_DATA_
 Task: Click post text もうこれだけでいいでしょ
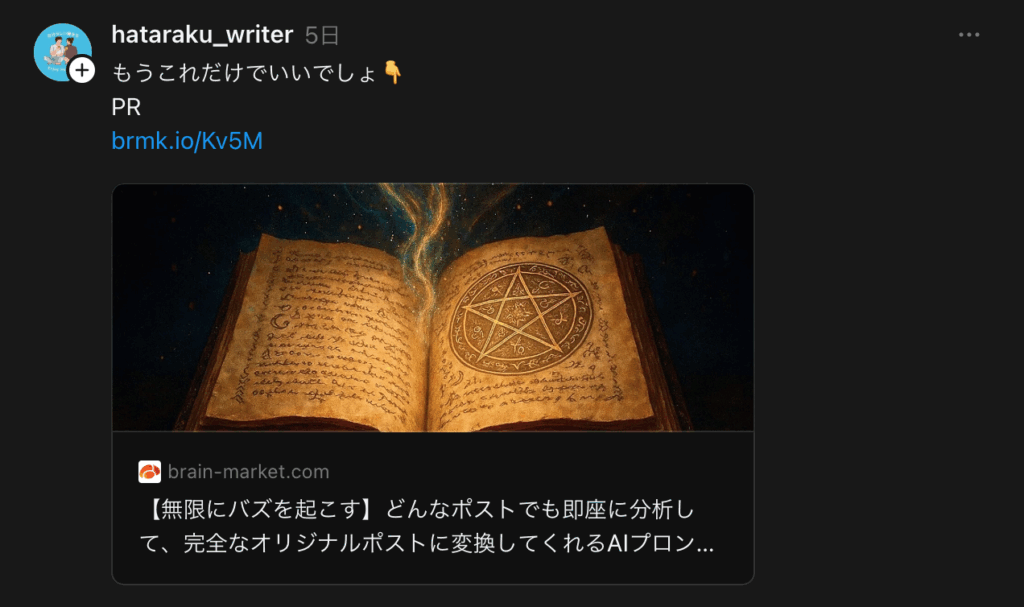tap(244, 73)
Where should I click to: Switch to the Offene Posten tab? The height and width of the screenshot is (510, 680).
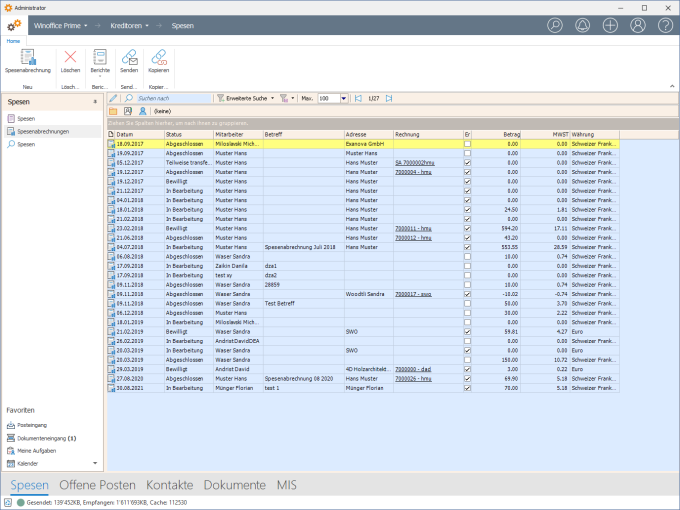tap(98, 485)
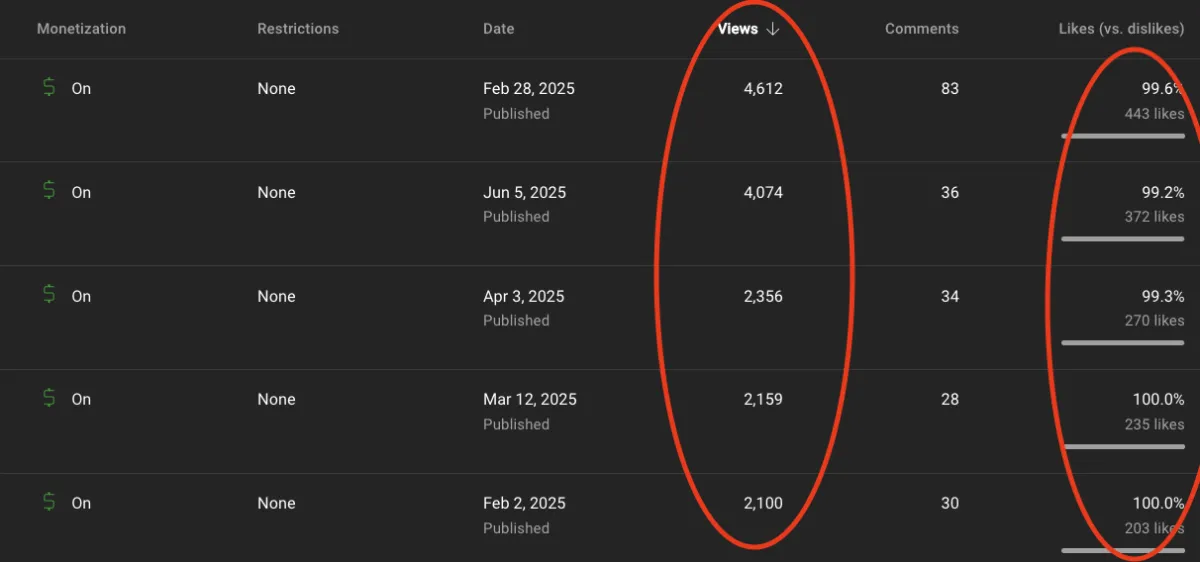Click the dollar icon in the Apr 3 row
Screen dimensions: 1200x562
click(49, 294)
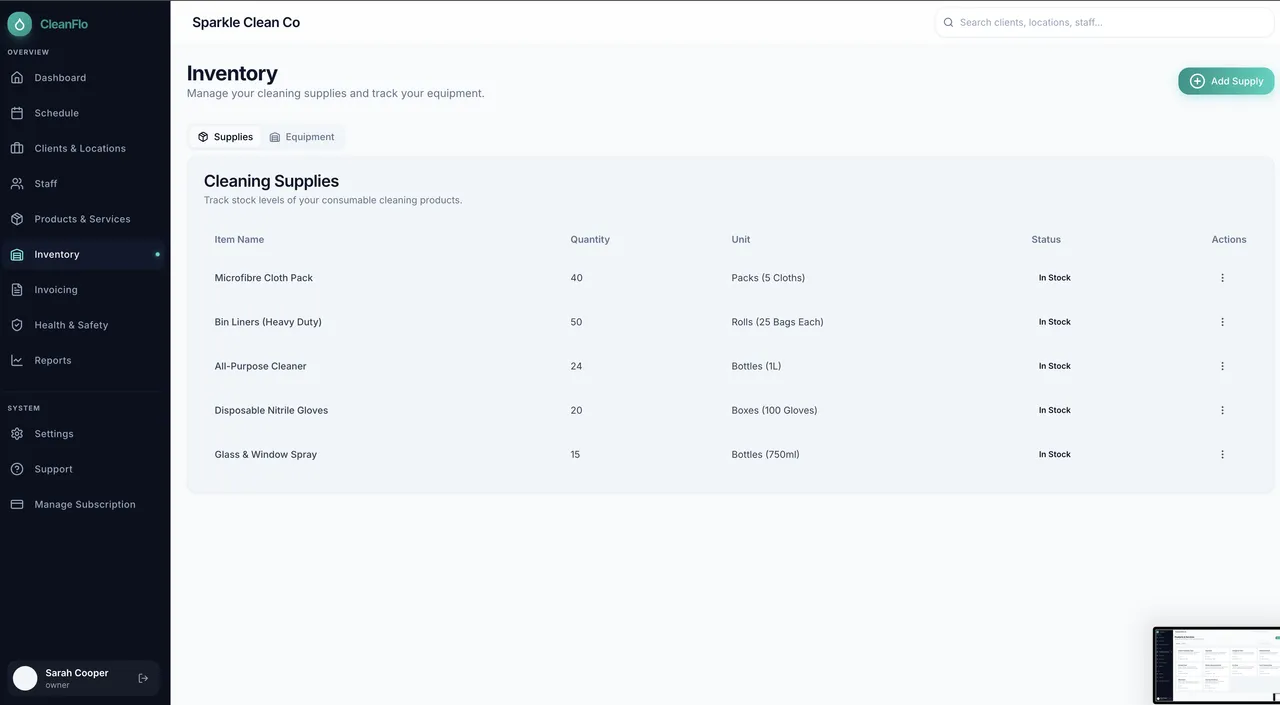Click the Reports chart icon
Image resolution: width=1280 pixels, height=705 pixels.
(x=17, y=360)
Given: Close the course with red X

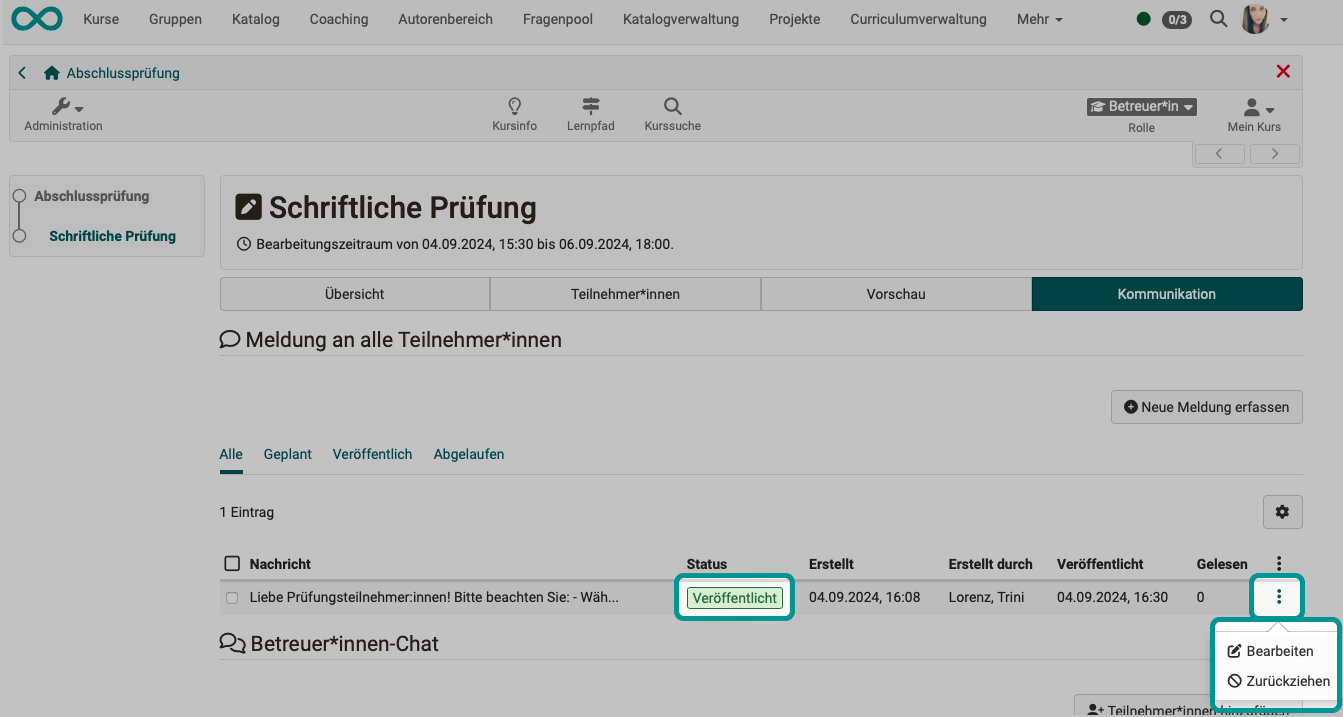Looking at the screenshot, I should point(1283,72).
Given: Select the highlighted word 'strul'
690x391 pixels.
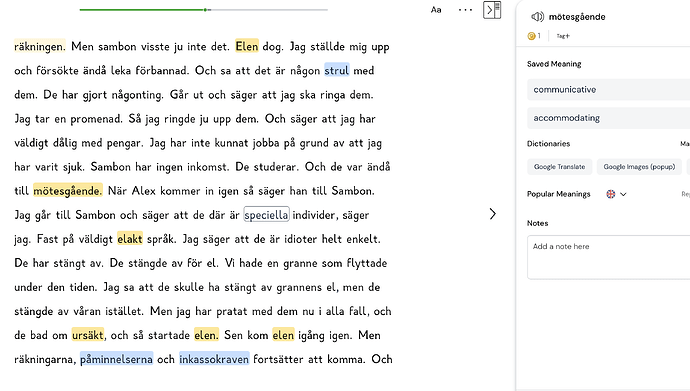Looking at the screenshot, I should pos(337,70).
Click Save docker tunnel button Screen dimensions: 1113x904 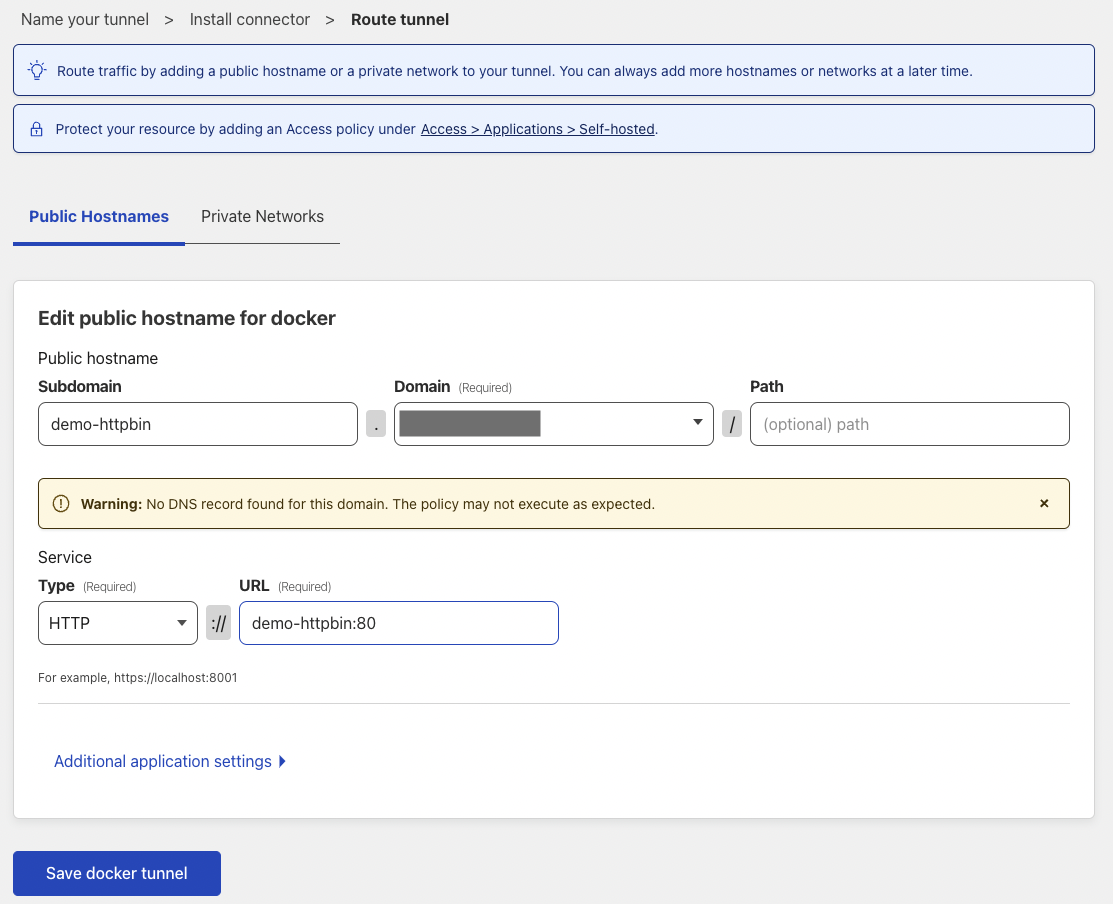click(117, 873)
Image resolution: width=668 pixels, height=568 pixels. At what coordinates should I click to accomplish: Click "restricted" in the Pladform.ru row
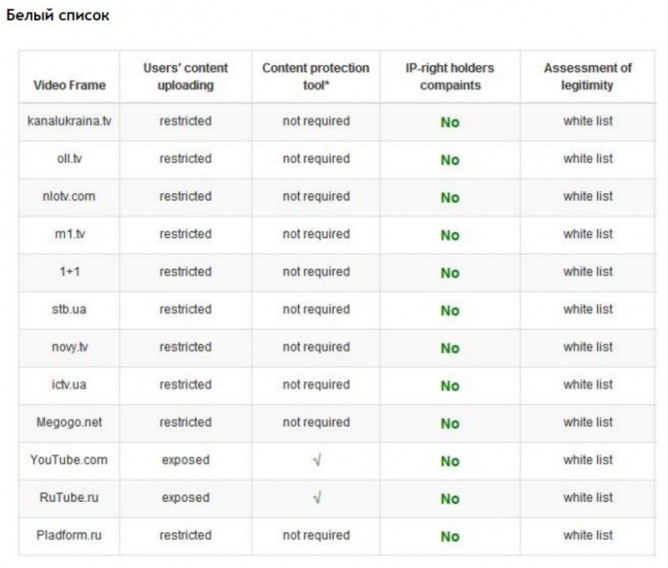[185, 535]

_WORK ITEM_
Start at the line that contains "Image resolution: width=668" and retype every line through the end of the entries above, both ends included. Exclude all pictures.

_WORKED SOLUTION_
Image resolution: width=668 pixels, height=568 pixels. At what coordinates should I click to accomplish: Click "restricted" in the Pladform.ru row
[185, 535]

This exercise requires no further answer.